Non più la guerra, ma la fame: la striscia palestinese diventa teatro di una tragedia silenziosa e senza rimedio, fra ipocrisie internazionali e rifiuto del contatto umano.

Assai più di Tel Aviv, la cd. collina della primavera, Gaza, la fiera e la forte, la sta superando in appeal e c’è il rischio che un giorno diventi assai più gettonata turisticamente della città di grido di Israele. Sarà così quando si riscostruirà, per fantasia di alcuni, secondo progetti avveniristici o perché sarà lasciata come è ora, restando per sempre la testimonianza degli effetti di una guerra.

Nella seconda ipotesi, altri esempi al mondo di quello che hanno accolto bombe ed altri ordigni similari in quantità industriali non ce ne sono e neppure ne verranno. La mania degli uomini è sempre quella di rimettere tutto a posto. Invece Gaza potrebbe essere il magnifico cimelio di ciò che un tempo le è accaduto.

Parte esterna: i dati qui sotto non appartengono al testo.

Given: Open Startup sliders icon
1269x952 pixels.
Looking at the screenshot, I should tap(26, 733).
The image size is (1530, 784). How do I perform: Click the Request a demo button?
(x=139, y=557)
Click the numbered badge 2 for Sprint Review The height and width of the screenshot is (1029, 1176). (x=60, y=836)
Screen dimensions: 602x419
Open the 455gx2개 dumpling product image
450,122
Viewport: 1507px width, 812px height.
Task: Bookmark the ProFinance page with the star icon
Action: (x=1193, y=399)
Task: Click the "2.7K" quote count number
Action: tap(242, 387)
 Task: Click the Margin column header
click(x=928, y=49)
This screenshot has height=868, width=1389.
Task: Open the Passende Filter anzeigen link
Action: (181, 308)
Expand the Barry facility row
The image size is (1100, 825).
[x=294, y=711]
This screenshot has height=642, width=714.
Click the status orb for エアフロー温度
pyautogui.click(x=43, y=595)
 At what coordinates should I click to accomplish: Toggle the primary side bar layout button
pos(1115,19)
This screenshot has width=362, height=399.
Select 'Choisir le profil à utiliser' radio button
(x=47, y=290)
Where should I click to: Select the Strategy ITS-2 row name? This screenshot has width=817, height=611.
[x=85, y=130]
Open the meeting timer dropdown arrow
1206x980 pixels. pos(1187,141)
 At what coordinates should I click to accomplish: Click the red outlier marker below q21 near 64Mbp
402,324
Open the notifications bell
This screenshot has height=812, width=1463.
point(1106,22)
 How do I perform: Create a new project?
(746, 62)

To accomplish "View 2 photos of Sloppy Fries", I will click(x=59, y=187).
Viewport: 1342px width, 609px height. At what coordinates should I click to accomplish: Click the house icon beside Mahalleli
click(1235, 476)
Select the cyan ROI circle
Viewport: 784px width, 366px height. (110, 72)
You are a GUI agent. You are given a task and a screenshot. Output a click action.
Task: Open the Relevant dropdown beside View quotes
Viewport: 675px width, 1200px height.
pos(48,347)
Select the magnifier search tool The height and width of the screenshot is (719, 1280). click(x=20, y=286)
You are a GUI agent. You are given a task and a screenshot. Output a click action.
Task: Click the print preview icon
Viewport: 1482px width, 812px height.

Una città che resiste nel tempo

Quella terra è destinata comunque a far per sempre parlare di sé. Se la sfolleranno resterà deserta, conservando l’odore acre della polvere delle armi che non avrà chi lavarla da dove si è posata.

In caso voglia avviarsi, al contrario, una ricostruzione da lasciare stupiti, si emulerà un progetto alla Las Vegas, un esempio di singolare gioia sulle fondamenta di migliaia di morti.

Da quelle parti la guerra è passata in second’ordine. Non sono raffiche di mitra o la marcia di carri armati o i fallimenti di una intesa di pace a far parlare della questione. Sarà iscritta nella “Hall the fame” della Storia per un altro motivo.

Ora è la fame a fare gazzarra a pieni polmoni, si è imposta sulla scena senza il fuoco di un colpo di pistola per farsi largo tra le pance dei suoi abitanti che hanno imparato a nutrirsi dell’aria che passa. Sempre più spesso a qualcuno rimane indigesta e ci lascia la pelle.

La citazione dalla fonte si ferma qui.